Postgres Internals 106: Scaling Writes
PostgresProduction

Postgres Internals 106: Scaling Writes

March 26, 202611 min readPART 13 / 19

Read replicas buy you a lot of headroom on the read side. Writes are different — every INSERT, UPDATE, and DELETE goes to one primary. That's the bottleneck. This is Part 6 of the Postgres Internals series — how to scale write throughput with partitioning, how to stop doing 10,000 round trips when one would do, and how to handle concurrent upserts without race conditions.

The write scaling mental model

Before touching any pattern, it helps to know which tier of problem you're solving:

Write volume low     → Simple INSERT, no batching needed
Write volume medium  → Batch inserts, UPSERT for idempotency
Write volume high    → Partition by time/key, batch COPY, async writes
Write volume extreme → Queue in front (Kafka/SQS), Postgres as sink not source

Most applications live in the medium tier and never need anything beyond batching and UPSERT. But when you hit high volume — event tracking, audit logs, IoT ingestion, analytics writes — partitioning is what keeps Postgres from becoming the thing you rewrite your architecture around.

Table partitioning

Partitioning splits one logical table into physical sub-tables. Postgres routes inserts and queries automatically. The most common split is by time — range partitioning on a date column.

CREATE TABLE events (
  id         BIGSERIAL,
  created_at TIMESTAMPTZ NOT NULL,
  user_id    BIGINT,
  type       TEXT,
  payload    JSONB
) PARTITION BY RANGE (created_at);

-- Create partition for March 2026
CREATE TABLE events_2026_03
  PARTITION OF events
  FOR VALUES FROM ('2026-03-01') TO ('2026-04-01');

-- Create partition for April 2026
CREATE TABLE events_2026_04
  PARTITION OF events
  FOR VALUES FROM ('2026-04-01') TO ('2026-05-01');

Every INSERT into events automatically lands in the correct partition. Queries with a date filter only scan the relevant partition — not the full table.

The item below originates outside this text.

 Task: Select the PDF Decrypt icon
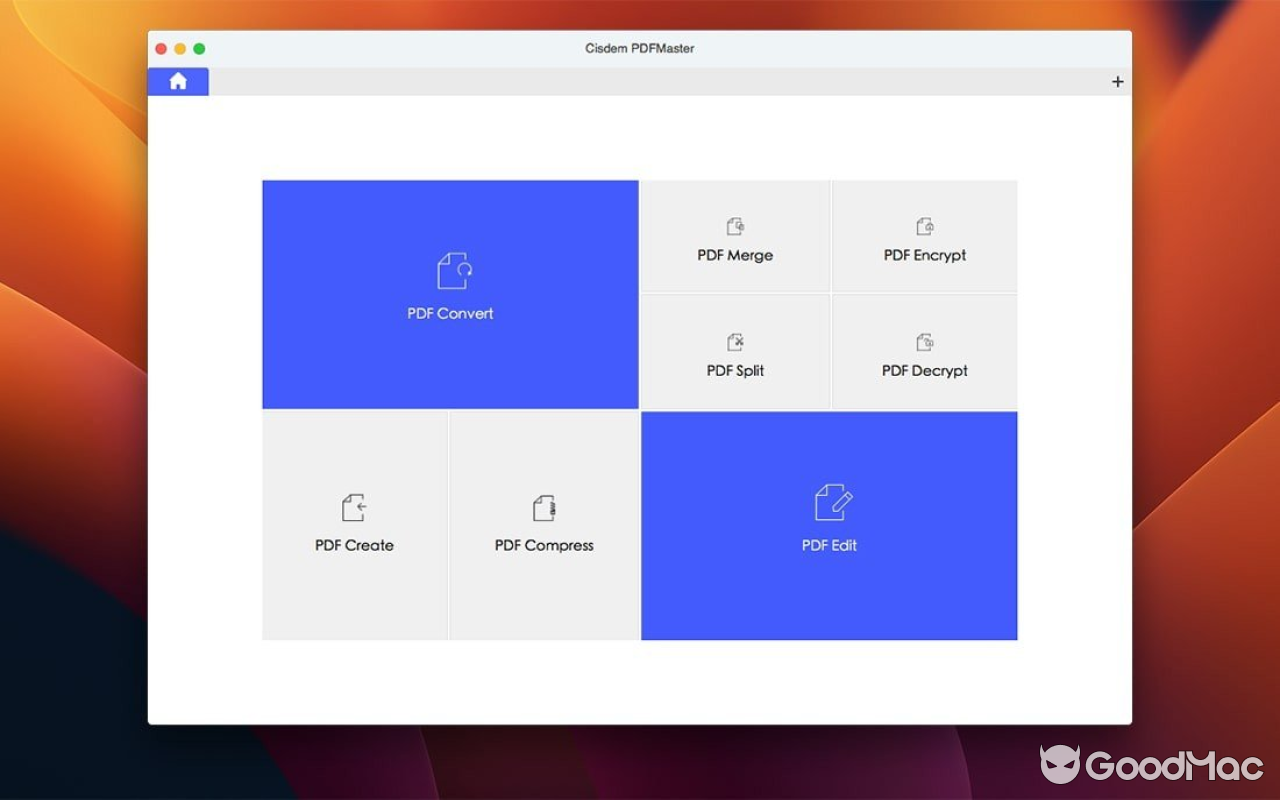(x=924, y=341)
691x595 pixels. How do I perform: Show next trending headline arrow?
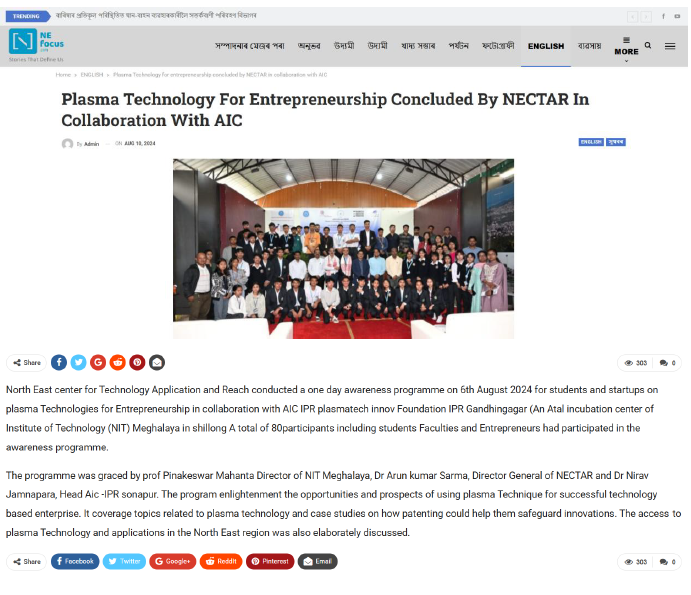click(646, 17)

events (partitioned by created_at)
├── events_2026_01  (Jan — 40M rows, archived)
├── events_2026_02  (Feb — 38M rows, archived)
├── events_2026_03  (Mar — 12M rows, active)
└── events_2026_04  (Apr — empty, ready)

Why partitioning helps writes

The main write benefit is vacuum efficiency. Postgres autovacuum runs per-partition, not on the full table. Old partitions with no writes get vacuumed once and never touched again. On an unpartitioned table with 100M rows, vacuum scans everything. On a partitioned table, it only works on the active partition.

For archival, you can detach old partitions without a DELETE scan:

-- Detach January — instant, no table scan, no bloat
ALTER TABLE events DETACH PARTITION events_2026_01;

-- Move to cold storage, drop, or archive
DROP TABLE events_2026_01;

The partition timing trap

Partitions don't create themselves. If you forget to create next month's partition, inserts fail at midnight on the 1st with a constraint violation. Either script partition creation in advance (a cron that runs on the 25th of each month), or use pg_partman which handles this automatically.

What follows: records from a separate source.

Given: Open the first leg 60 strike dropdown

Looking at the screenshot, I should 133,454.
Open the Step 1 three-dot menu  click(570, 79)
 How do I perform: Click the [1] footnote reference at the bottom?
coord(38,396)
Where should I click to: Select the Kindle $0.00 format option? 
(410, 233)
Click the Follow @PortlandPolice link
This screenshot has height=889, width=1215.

-- pg_partman: create 3 months of future partitions automatically
SELECT partman.create_parent(
  p_parent_table := 'public.events',
  p_control      := 'created_at',
  p_type         := 'range',
  p_interval     := 'monthly',
  p_premake      := 3  -- keep 3 future partitions ready
);

Batch inserts

Never insert one row at a time in a loop. Every INSERT is a network round trip, a transaction open/commit, and a WAL write. At 10,000 rows that's 10,000 of each.

# ❌ Slow — 10,000 round trips
for row in data:
    await conn.execute("INSERT INTO events VALUES ($1, $2, $3)", row)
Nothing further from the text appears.